## Exercise description
Copy out every one of the records below, requests included, but scale each coordinate in the answers by 0.75 and round it to a whole number, with halves going up. Don't change any numbers in the requests, and leave out the pictures.
┌─ Recorded data
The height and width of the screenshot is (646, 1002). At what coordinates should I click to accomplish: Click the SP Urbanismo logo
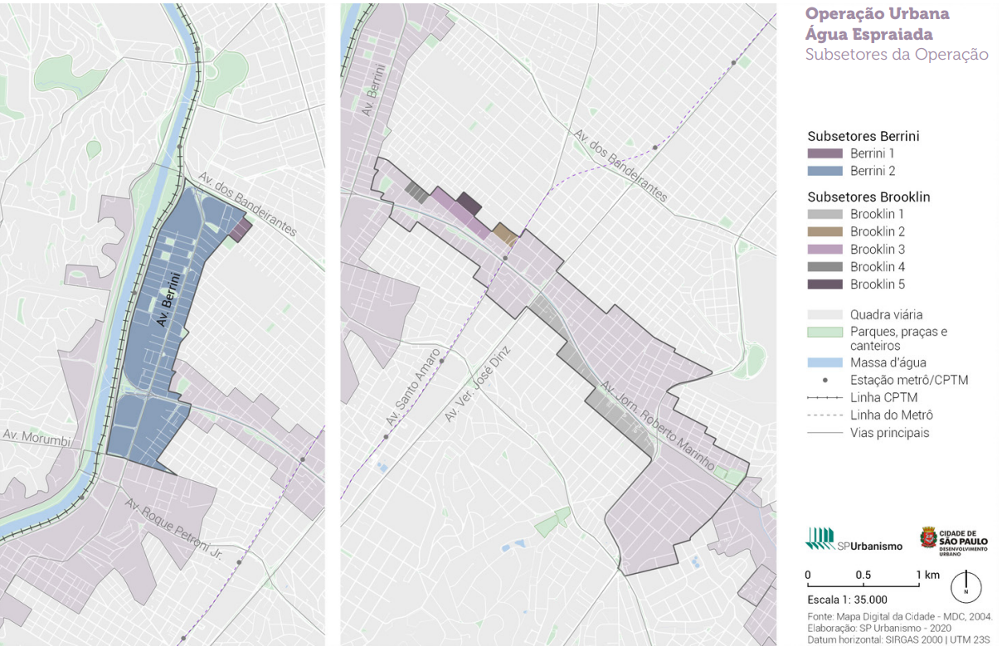854,540
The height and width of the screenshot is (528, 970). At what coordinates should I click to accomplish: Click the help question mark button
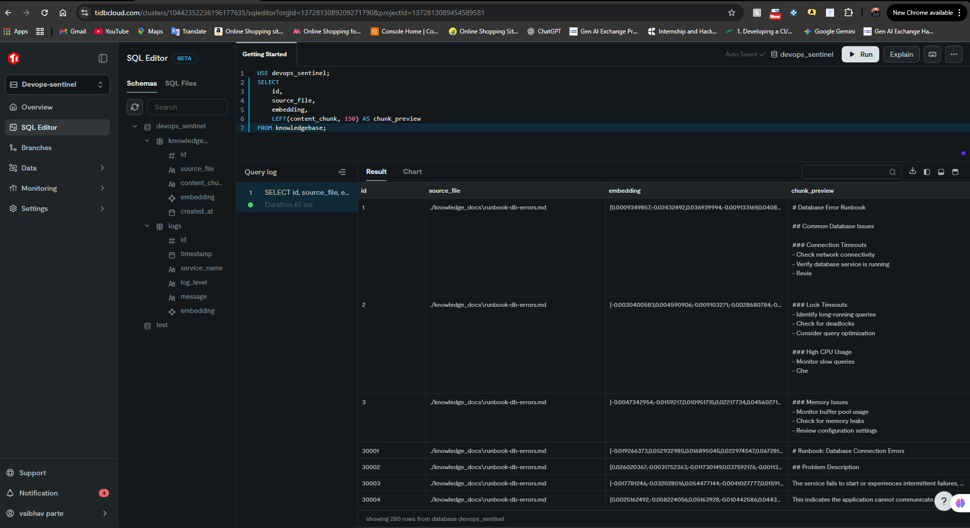[x=943, y=502]
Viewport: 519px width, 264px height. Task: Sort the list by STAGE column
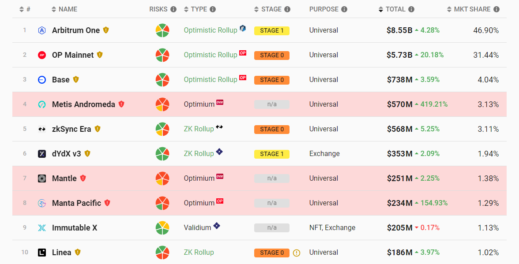point(271,9)
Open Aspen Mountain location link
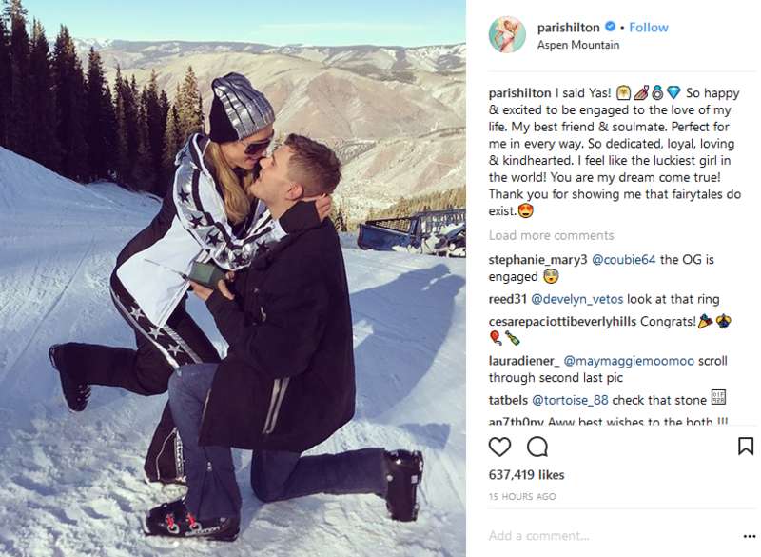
└─
## Task output
The height and width of the screenshot is (646, 1002). At what coordinates should I click to accomplish: Click the SP Urbanismo logo
641,405
The height and width of the screenshot is (528, 970). At what coordinates should I click to accomplish: Click the help question mark button
[x=707, y=377]
Viewport: 519px width, 264px height. Task: Sort the list by STAGE column
point(203,7)
Open Aspen Mountain location link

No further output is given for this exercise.